▶ _Supplied text_
Our journey began in 2012 when we introduced Fountas and Pinnell to our Grade 1 to 3 teachers as a way to track individual student growth and guide instruction. Since then, Sask Reads was introduced across the province as a rich resource and companion to the English Language Arts curriculum. It was created based on sound research, specifically in reading, focusing on instructional approaches, assessment and intervention. It showcases the diversity of promising practices that have proven successful in school divisions.

Within LPSD, we have made literacy a priority and are committed to improving our student literacy through effective instructional strategies and assessment, data collection and professional development for teachers. We have also provided more support in and out of the classroom through our literacy coaches.

We are pleased to say that from our beginnings in 2012, we have continually shown growth in the number of students reading at or above grade level. This is a testament to the hard work and dedication of our staff members.

We will continue to work with students and staff in all of our schools, expanding into our middle and high schools. Literacy will always be a priority as we strive to meet the needs of each and every student.

Continuing the journey, we will begin to work on writing skills as well. The reading/writing connection is beyond language. The integration of both enriches and enlivens the world of a child’s mind and thinking.

To quote Pam Allyn, “reading is like breathing in; writing is like breathing out.”



Check out some of the ways we help our students become better readers and writers!

 

 

Barr Colony School


Success story: "We had a Grade 6 student who came to us from another country. Through the support of the classroom teacher and school team, this student went up nine reading levels from October to March, putting them above grade level!"

 

Literacy is an integral part of how we operate at Barr Colony School. Not only do teachers at Barr Colony work together to plan and deliver lessons targeted at each student’s instructional level, but they also used the new Saskatchewan Reads document to guide their instruction. The extensive Saskatchewan Reads document is based on the research of leading reading experts.

Our Literacy Coach is an important part of our school-based literacy team and works alongside teachers to improve instructional practices.

At Barr Colony School, we have celebrated literacy in many ways this year. Every day, students from our leadership club read with students who do not always have an opportunity to read with someone at home.

We have had a “booknic” where parents came to school with a picnic lunch and read with their children. Many families come to our Family Literacy nights for both Kindergarten as well as the whole school.

During literacy nights, families read books and work together on activities based on what they have read. Character dress up day is always a favourite with students as they get to show off their favourite characters from their favourite books.

One of the school’s favourite activities this year was when two of our Grade 6 students shared a Cree book with the rest of the classes in the school. This was an amazing opportunity for them to take some leadership and to celebrate their culture.

 

College Park School


Success story: "We’ve had a great many successes this year in our literacy instruction with students new to our school who were reading below grade level. One of these students tested at Level E in October. With Tier One and Tier Two interventions, as well as a home reading program, she improved to grade level by March, which is an improvement of five levels!"

 

Finding the right book for every student is the goal at College Park School. Whether that be a comic book, a piece of poetry, a fairy tale, a novel, a chapter book or even a magazine, we want to teach our students to read and instill a love of reading for everyone in our school.

Literacy is an integral part of the day for students at College Park School. Our kindergarten program infuses literacy throughout the inquiry and play based models of instruction. Teachers structure the day so students have uninterrupted blocks of time devoted to literacy, which includes reading and writing.

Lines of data
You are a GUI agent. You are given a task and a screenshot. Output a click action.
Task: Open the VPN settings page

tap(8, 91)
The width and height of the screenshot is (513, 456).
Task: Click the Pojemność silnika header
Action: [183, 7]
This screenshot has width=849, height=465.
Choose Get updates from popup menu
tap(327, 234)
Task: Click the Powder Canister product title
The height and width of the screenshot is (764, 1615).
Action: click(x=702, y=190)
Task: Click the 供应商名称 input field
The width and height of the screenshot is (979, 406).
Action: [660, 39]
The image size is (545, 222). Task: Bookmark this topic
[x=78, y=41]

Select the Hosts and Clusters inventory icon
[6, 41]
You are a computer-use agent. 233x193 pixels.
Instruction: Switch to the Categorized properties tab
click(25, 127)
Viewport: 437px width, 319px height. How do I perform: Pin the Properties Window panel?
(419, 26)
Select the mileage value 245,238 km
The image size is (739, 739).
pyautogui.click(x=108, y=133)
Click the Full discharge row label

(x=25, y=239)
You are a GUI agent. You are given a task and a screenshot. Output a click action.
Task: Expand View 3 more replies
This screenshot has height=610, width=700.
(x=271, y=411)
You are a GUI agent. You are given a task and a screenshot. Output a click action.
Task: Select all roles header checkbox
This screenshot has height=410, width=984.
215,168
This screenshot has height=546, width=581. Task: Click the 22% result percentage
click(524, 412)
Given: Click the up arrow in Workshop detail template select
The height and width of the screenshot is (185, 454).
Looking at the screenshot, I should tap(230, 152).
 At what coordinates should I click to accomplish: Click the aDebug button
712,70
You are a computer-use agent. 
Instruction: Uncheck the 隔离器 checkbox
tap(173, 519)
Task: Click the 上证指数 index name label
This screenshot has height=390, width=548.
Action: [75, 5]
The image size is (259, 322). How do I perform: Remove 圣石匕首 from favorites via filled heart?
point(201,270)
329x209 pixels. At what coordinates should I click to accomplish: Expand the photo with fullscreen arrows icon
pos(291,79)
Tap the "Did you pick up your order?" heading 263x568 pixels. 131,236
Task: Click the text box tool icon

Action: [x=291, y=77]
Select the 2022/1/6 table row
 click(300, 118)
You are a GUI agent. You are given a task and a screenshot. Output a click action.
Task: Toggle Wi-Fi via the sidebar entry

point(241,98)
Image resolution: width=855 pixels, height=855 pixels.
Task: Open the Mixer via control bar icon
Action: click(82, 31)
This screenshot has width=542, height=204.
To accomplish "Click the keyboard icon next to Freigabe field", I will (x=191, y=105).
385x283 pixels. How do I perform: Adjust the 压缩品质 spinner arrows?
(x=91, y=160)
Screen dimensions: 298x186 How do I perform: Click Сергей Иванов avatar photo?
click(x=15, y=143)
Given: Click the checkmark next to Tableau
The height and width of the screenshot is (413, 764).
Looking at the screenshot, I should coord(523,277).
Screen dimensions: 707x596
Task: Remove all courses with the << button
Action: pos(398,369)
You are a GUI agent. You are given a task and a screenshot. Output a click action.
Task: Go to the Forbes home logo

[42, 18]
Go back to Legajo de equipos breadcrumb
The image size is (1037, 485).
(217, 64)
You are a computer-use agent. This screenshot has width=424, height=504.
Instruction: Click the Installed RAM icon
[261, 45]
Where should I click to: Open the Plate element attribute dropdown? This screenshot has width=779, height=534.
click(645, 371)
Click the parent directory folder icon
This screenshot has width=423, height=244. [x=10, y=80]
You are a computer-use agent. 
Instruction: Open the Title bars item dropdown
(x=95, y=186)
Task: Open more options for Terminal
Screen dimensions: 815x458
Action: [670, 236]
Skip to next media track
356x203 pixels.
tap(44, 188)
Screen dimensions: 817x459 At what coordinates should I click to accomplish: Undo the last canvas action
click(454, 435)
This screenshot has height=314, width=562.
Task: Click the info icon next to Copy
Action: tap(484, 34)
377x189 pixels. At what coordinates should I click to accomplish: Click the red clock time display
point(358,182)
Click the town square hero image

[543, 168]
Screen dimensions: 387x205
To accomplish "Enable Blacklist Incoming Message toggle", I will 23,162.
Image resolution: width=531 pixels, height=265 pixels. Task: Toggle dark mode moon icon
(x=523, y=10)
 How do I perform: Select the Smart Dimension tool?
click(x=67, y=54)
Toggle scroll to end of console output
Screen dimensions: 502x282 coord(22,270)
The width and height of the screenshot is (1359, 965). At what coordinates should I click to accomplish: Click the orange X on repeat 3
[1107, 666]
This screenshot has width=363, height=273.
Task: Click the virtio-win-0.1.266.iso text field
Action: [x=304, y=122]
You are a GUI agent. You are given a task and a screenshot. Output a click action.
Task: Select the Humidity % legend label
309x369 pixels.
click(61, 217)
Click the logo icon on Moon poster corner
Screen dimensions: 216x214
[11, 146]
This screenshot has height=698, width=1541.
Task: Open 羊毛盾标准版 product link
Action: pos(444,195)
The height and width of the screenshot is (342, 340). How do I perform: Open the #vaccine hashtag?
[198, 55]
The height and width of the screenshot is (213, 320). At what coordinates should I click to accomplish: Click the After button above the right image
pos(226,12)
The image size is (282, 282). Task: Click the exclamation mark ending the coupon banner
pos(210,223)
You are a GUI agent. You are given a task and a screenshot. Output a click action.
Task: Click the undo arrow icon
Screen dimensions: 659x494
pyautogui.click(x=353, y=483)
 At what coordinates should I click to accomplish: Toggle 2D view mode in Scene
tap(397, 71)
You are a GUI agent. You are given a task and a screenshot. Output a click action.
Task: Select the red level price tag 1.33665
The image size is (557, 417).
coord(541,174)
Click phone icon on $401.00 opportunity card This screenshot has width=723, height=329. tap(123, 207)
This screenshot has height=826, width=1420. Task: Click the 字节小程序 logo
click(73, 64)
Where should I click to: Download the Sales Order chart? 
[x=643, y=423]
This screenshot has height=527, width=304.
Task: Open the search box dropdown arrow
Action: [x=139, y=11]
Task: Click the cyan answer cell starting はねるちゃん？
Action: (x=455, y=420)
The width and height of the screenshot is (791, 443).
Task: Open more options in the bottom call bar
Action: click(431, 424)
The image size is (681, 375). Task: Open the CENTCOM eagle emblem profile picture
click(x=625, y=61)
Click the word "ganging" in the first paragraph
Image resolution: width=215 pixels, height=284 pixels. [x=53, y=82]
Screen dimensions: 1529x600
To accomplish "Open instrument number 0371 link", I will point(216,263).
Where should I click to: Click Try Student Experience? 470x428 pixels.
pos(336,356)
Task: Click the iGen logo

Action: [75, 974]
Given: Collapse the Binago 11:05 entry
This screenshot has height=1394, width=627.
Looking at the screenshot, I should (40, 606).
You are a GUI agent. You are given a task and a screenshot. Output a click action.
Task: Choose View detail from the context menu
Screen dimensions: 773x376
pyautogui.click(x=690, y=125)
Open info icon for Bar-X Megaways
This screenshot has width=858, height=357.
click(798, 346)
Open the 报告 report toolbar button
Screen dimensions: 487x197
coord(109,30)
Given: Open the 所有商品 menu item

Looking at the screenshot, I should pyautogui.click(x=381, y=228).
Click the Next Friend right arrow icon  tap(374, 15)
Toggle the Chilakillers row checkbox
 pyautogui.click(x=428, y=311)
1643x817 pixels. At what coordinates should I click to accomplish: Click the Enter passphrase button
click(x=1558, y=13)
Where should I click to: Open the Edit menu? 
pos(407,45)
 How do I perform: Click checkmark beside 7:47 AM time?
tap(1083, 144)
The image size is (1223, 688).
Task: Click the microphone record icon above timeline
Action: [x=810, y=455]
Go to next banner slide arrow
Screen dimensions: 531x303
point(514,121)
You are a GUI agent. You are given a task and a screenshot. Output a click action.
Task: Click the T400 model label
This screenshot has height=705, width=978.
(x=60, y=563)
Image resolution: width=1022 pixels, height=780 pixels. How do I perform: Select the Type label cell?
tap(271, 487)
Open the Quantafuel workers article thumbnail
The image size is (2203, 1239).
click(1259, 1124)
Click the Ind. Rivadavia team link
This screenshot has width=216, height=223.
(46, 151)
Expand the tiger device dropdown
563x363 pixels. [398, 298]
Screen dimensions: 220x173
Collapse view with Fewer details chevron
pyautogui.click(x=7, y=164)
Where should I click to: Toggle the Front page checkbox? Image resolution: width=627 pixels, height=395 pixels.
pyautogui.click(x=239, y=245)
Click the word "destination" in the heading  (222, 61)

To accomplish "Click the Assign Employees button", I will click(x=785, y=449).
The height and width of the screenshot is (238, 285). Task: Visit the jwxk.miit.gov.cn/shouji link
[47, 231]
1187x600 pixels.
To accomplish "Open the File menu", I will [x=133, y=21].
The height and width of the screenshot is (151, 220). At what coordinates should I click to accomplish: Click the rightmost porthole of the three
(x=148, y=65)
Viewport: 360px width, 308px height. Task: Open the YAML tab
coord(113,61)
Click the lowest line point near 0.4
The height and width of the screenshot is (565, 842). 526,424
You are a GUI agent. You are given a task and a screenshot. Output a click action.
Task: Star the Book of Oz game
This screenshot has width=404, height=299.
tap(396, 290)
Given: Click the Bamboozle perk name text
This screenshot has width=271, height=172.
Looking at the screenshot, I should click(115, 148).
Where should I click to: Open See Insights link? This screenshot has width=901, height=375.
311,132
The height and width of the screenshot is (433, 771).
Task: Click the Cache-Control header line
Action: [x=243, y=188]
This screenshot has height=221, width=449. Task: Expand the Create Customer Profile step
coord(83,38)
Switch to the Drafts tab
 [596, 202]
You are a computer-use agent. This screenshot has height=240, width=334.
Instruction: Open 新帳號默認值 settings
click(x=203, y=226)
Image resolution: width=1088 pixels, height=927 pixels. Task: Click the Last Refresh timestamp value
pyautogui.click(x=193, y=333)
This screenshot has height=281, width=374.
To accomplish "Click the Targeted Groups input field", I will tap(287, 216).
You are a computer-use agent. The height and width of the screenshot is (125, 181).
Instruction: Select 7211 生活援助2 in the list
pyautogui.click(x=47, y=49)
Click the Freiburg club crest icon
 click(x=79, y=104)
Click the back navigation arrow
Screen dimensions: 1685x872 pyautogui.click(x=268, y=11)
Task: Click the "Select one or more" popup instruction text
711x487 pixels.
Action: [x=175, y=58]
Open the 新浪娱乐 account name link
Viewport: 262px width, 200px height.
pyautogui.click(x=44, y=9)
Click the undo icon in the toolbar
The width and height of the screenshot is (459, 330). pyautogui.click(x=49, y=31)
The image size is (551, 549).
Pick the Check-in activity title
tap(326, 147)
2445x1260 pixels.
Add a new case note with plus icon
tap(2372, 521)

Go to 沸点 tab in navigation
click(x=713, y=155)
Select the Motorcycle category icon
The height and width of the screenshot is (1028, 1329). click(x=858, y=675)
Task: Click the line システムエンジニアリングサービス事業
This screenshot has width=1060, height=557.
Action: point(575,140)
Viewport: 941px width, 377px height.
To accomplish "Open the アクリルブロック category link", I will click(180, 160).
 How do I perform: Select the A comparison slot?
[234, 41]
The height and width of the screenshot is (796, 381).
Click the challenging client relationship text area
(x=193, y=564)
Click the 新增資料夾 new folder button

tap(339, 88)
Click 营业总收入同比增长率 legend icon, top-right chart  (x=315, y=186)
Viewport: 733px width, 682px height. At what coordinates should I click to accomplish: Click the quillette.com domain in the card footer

▶ _Challenges_
1 – Using the LPSD literacy text above, decide whether each statement agrees with it: (a) Fountas and Pinnell was first introduced to Grade 1 to 3 teachers in 2012; (b) the Grade 6 student at Barr Colony School rose nine reading levels between October and March; (c) the College Park School student tested at Level E in September. Answer yes or no for each, quoting the deciding words of the text.
2 – Carry on the LPSD literacy text from the point where it stops.

▶ _Answers in order_
1 –
(a) Yes: "Our journey began in 2012 when we introduced Fountas and Pinnell to our Grade 1 to 3 teachers"
(b) Yes: "this student went up nine reading levels from October to March"
(c) No: "One of these students tested at Level E in October."

2 –
Our students regularly meet with their reading buddies, where older students support younger students in their reading growth through modelling proficient reading strategies and sharing their passion for reading.

Literacy instruction is also an integral part of the day for our teachers. Teachers include reading instruction throughout all subject areas, including science, social studies and math. All of our teachers have participated in professional development for Sask Reads and we endeavor to use that document as the foundation of our reading instruction from Grades 1-9.

Our Grades 1-3 teaching teams have regularly scheduled collaboration meetings with the literacy coach and an educational support teacher. During these meetings, they focus on student data and instructional practices.

We believe that literacy at home is where it all begins and we support this by holding two book fairs a year where parents can purchase affordable quality books. We also have a comprehensive Home Reading Program in every classroom in Grades 1-3.

Celebrating Literacy can happen in many ways and many forms.

We have brought literature to life with our Grade 2 plays and our French plays. We have taken time to enjoy reading as a whole school on literacy day and we have dressed up as our favourite book characters.

We would like to acknowledge the hard work of the College Park Literacy Team. Our team has representation from primary teachers, elementary teachers, middle school teachers, student services team, literacy coach, teacher librarian and administration.

Jack Kemp Community School


Success story: "A student who immigrated from Africa about two years ago had been struggling to start reading — recognizing letters and words. She has improved by multiple levels and is now starting to think of herself as a reader. This is a truly an example of a team effort between our classroom teacher, English as an Additional Language (EAL) Lead Teacher, Education Support Teacher (EST) and Targeted Skills Teacher (TST) to help her be and to feel successful."

 

Reading is a top priority at Jack Kemp Community School. At JKCS, we know that students who are reading at grade level find greater success and have a greater sense of pride in who they are. Therefore, we strive to ensure that all students achieve their potential.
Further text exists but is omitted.